古の昔、当時の先進地域であった中国大陸や朝鮮半島と日本の中心地畿内を結ぶための一大国際幹線路であった瀬戸内海に対して西海道(九州地域)から突き出している国東半島という地政学的な配置は、意図したか、船舶の難破などの事故で偶然であったかは別にして、古代以来多くの外国人がこの地に上陸することになった。あるいは、遣唐使や遺新羅使などで大陸に渡ろうと思った日本人が、何らかの理由でこの地に上陸したことも考えられる。なんと、八十八カ所遍路の四国ならぬ九州の地、国東に弘法大師空海の足跡も残っている。大同元年(806年)、遣唐使の使命を終えて唐土より無事帰国した空海は、本来ならば一刻も早く上京して帰朝報告をしなければならない(註:本来は留学期間20年という長期滞在留学生であった空海は、せっかくの念願がかなって入唐したとたん、一転して帰朝を急ぎ、1年未満の短期で唐土を離れたにもかかわらず、帰国後はモタモタしていた)ところであるが、なぜか2年間もこの国東半島をはじめ西海道の地に滞在したりしているのが、そのよい例である。
▼六郷山天台宗支配の意味
宇佐神宮は、前作で指摘したように、今日われわれが考えるよりはるかに仏教的なたたずまいであった。同神宮の資料館で見た『宇佐宮祭礼絵巻』に描かれている人のほとんどが僧侶であり、神職らしき人は、僧侶の列の最後尾に随従しているに過ぎず、この神宮もまた大多数の日本の神社同様、仏教寺院の監督下にあった様子が伺える。国東半島には「六郷山」と呼ばれる独特の山岳仏教文化が花開いた。平安仏教である真言・天台両宗以前からこの地域の仏教信仰は盛んであったが、歴史上のある時点からこれらの寺院の大多数は、天台宗の管轄下に入り、比叡山から別当が派遣され、百を越す国東の諸寺を支配した。

= 処理対象の記録 =
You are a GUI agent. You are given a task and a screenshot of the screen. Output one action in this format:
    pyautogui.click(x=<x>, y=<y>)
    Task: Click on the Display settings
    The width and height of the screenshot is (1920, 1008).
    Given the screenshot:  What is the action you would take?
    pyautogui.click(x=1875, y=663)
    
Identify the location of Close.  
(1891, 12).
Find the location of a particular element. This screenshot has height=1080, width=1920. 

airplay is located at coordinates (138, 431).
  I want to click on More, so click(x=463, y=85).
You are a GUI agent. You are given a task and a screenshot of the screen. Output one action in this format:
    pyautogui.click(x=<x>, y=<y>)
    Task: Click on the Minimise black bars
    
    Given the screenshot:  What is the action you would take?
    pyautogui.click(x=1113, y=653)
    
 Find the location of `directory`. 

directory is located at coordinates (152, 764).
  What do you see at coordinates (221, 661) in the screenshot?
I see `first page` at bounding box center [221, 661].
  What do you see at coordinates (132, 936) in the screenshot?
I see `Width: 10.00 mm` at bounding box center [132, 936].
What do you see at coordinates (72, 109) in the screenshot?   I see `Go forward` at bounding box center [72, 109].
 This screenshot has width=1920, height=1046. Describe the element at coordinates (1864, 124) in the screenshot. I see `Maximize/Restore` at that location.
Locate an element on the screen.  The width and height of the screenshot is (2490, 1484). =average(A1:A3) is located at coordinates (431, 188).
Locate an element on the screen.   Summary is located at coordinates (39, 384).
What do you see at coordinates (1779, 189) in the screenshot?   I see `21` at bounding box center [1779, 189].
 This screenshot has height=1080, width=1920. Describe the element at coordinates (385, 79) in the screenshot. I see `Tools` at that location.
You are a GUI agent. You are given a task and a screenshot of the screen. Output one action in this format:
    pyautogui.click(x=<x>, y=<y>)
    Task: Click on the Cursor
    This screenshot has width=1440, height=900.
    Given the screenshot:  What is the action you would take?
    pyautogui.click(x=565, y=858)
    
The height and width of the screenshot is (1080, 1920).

= 目的 1 =
国東半島についての本文によると、空海が唐から帰国したのは何年か。
= 目的 2 =
記録のうち、「What do you see at coordinates (1779, 189)」を含む行から記録の最後までを、その行も含めて一字も変えずに書き写すこと。

= 最終結果 1 =
大同元年(806年)。

= 最終結果 2 =
What do you see at coordinates (1779, 189) in the screenshot?   I see `21` at bounding box center [1779, 189].
 This screenshot has height=1080, width=1920. Describe the element at coordinates (385, 79) in the screenshot. I see `Tools` at that location.
You are a GUI agent. You are given a task and a screenshot of the screen. Output one action in this format:
    pyautogui.click(x=<x>, y=<y>)
    Task: Click on the Cursor
    This screenshot has width=1440, height=900.
    Given the screenshot:  What is the action you would take?
    pyautogui.click(x=565, y=858)
    
The height and width of the screenshot is (1080, 1920).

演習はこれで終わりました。